● **Directions for this task**: Each line of the data must be set down again without a single difference.

● **Records**:
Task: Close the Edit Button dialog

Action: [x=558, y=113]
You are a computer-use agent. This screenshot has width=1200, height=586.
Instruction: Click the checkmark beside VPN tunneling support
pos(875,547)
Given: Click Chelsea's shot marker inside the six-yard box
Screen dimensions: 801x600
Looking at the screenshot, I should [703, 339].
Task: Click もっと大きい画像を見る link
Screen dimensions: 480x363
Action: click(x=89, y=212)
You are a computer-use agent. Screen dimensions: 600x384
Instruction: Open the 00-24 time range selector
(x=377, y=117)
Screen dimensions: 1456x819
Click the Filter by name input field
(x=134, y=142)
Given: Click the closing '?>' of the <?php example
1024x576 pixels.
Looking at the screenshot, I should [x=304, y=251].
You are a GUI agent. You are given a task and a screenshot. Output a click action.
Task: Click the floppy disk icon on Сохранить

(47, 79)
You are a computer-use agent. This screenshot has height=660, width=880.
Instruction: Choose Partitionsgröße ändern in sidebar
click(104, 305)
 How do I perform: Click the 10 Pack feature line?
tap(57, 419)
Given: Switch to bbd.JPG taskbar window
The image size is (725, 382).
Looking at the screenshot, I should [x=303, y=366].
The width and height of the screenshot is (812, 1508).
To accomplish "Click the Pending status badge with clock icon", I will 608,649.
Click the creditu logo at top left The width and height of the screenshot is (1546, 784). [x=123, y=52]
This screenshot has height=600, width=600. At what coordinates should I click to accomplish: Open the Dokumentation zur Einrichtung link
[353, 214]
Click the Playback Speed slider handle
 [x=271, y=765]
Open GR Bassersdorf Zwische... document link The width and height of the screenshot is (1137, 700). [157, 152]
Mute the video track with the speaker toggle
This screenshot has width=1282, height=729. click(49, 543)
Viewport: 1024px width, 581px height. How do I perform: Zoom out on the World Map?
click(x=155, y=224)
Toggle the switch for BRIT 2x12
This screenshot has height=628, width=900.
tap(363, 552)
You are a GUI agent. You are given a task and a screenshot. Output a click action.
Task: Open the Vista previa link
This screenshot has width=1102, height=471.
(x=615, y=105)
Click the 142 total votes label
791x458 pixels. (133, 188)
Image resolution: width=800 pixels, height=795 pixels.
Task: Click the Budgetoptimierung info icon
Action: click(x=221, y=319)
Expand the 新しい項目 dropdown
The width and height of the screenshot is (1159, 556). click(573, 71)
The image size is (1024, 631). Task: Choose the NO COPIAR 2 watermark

● **Output of the task**:
Task: Close the Edit Button dialog

Action: [x=558, y=113]
You are a computer-use agent. This screenshot has width=1200, height=586.
Instruction: Click the checkmark beside VPN tunneling support
pos(875,547)
Given: Click Chelsea's shot marker inside the six-yard box
Screen dimensions: 801x600
Looking at the screenshot, I should [703, 339].
Task: Click もっと大きい画像を見る link
Screen dimensions: 480x363
Action: click(x=89, y=212)
You are a computer-use agent. Screen dimensions: 600x384
Instruction: Open the 00-24 time range selector
(x=377, y=117)
Screen dimensions: 1456x819
Click the Filter by name input field
(x=134, y=142)
Given: Click the closing '?>' of the <?php example
1024x576 pixels.
Looking at the screenshot, I should [x=304, y=251].
You are a GUI agent. You are given a task and a screenshot. Output a click action.
Task: Click the floppy disk icon on Сохранить

(47, 79)
You are a computer-use agent. This screenshot has height=660, width=880.
Instruction: Choose Partitionsgröße ändern in sidebar
click(104, 305)
 How do I perform: Click the 10 Pack feature line?
tap(57, 419)
Given: Switch to bbd.JPG taskbar window
The image size is (725, 382).
Looking at the screenshot, I should [x=303, y=366].
The width and height of the screenshot is (812, 1508).
To accomplish "Click the Pending status badge with clock icon", I will 608,649.
Click the creditu logo at top left The width and height of the screenshot is (1546, 784). [x=123, y=52]
This screenshot has height=600, width=600. At what coordinates should I click to accomplish: Open the Dokumentation zur Einrichtung link
[353, 214]
Click the Playback Speed slider handle
 [x=271, y=765]
Open GR Bassersdorf Zwische... document link The width and height of the screenshot is (1137, 700). [157, 152]
Mute the video track with the speaker toggle
This screenshot has width=1282, height=729. click(49, 543)
Viewport: 1024px width, 581px height. How do I perform: Zoom out on the World Map?
click(x=155, y=224)
Toggle the switch for BRIT 2x12
This screenshot has height=628, width=900.
tap(363, 552)
You are a GUI agent. You are given a task and a screenshot. Output a click action.
Task: Open the Vista previa link
This screenshot has width=1102, height=471.
(x=615, y=105)
Click the 142 total votes label
791x458 pixels. (133, 188)
Image resolution: width=800 pixels, height=795 pixels.
Task: Click the Budgetoptimierung info icon
Action: click(x=221, y=319)
Expand the 新しい項目 dropdown
The width and height of the screenshot is (1159, 556). click(573, 71)
The image size is (1024, 631). Task: Choose the NO COPIAR 2 watermark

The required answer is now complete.